Task →
Using the data that follows, give the number of lines where the string "screenshot" occurs, and nothing else.

━━━━━ Extracted data ━━━━━

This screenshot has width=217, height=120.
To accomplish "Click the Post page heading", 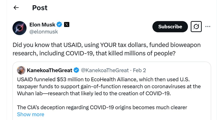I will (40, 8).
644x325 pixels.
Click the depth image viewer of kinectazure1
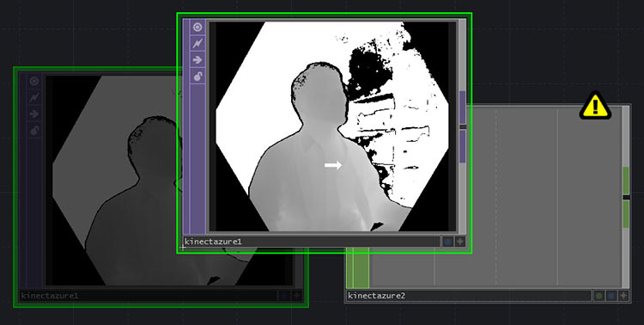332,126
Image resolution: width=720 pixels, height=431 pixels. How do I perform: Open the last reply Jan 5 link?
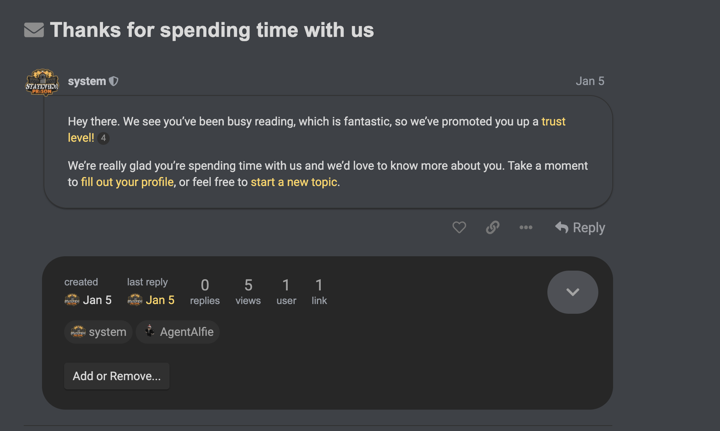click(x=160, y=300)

━━━━━
━━━━━ Extracted data ━━━━━

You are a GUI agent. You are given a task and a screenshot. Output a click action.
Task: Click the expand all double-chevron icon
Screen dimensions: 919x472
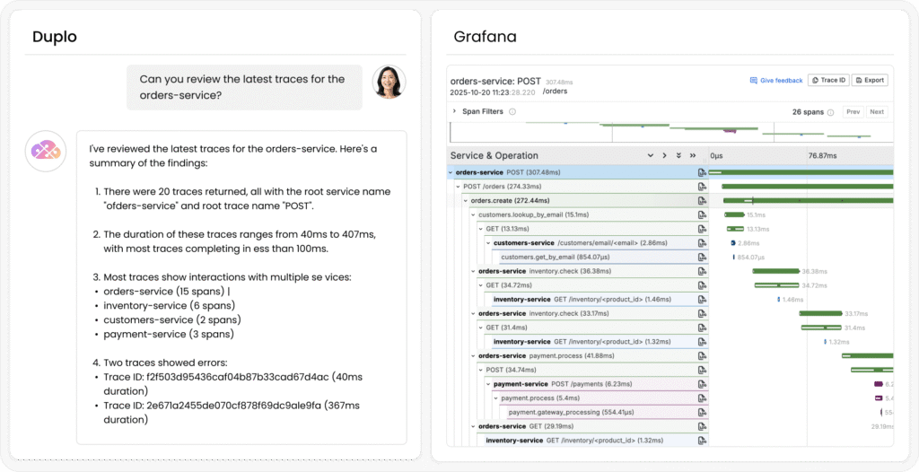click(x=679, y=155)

━━━━━

Response for this exercise →
2